I fumbled with my keys; my hands were shaking again, but this time, it wasn't just fear. It was a cold, hard, clarifying fury. I dragged the bag inside and locked the door with every deadbolt and dropped the bag onto the living room floor. I didn't bother turning on the lights, using only the ambient street glow filtering through the windows.
I opened the bag.
It was packed tight with cash. Bundles of hundred-dollar bills, neatly stacked and wrapped This was my get-out-of-jail-free card. This was my chance to cut every single thread connecting me to Zaiel, to the Owner, to the Athena tower, to every single thing, and to this sick, broken life.
I went into autopilot; I wasn't Tessa anymore. I was an operative. A runner. First things first: change. Not clothes—identity.
I dragged the bag of cash into my bedroom and dumped it on the bed. Then I went to the small dresser where I kept my important papers. Birth certificate, social security card, old school IDs. Things that could be used as a start.

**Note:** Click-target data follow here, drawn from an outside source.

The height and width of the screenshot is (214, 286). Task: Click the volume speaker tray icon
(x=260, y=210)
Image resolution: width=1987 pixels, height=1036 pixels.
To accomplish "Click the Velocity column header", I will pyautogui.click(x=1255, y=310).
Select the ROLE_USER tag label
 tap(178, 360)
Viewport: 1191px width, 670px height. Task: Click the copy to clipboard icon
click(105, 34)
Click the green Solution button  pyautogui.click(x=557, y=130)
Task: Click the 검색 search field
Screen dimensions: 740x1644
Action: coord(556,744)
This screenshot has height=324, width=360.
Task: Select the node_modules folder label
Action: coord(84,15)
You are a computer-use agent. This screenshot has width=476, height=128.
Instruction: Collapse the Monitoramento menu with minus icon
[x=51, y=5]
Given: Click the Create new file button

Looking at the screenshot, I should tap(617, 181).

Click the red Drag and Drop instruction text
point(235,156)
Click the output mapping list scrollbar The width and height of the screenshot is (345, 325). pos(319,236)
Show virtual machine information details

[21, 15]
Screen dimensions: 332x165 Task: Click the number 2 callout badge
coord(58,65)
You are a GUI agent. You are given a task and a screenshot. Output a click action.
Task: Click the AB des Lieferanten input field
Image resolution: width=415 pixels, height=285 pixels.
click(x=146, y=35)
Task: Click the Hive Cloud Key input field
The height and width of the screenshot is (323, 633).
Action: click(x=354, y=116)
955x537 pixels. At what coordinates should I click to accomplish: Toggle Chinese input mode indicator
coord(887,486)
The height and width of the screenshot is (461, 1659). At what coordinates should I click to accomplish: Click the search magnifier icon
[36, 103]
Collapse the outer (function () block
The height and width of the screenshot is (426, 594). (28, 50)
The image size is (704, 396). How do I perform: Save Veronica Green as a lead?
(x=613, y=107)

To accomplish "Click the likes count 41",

My plan formed instantly, cutting through the trauma fog.
Look: Change my appearance completely. Hair, contact lenses, clothes. Nothing that screams "Tessa Jansen."
Documents: Use the cash to buy new, high-quality forged identity papers. Mexico, then maybe Europe. Somewhere they wouldn't expect an American girl to go. I'd heard stories about places you could go if you had enough cash.
Go: Get out tonight. Now. Before the sun rose and their surveillance system rebooted, the stalker decided he missed his toy.
I rummaged through my closet, pulling out the most nondescript clothes I had. Black leggings, a plain grey hoodie, and a pair of old, worn-out hiking boots. Anything that wouldn't stand out.
I grabbed a pair of scissors and stared at myself in the bathroom mirror. My long hair. It was too recognizable. It was the hair Alex had known, the hair Zaiel had seen, and the hair the stalker had pulled.
I picked up the scissors. It felt monumental, a terrifying and irreversible step. I chopped it. Not neatly. Not with care. Just a brutal, uneven hack job that left my hair ragged and shoulder-length. It felt like shedding skin. I hated how I looked like a madwoman; my eyes were red and swollen, but I didn't care. Tessa had to go.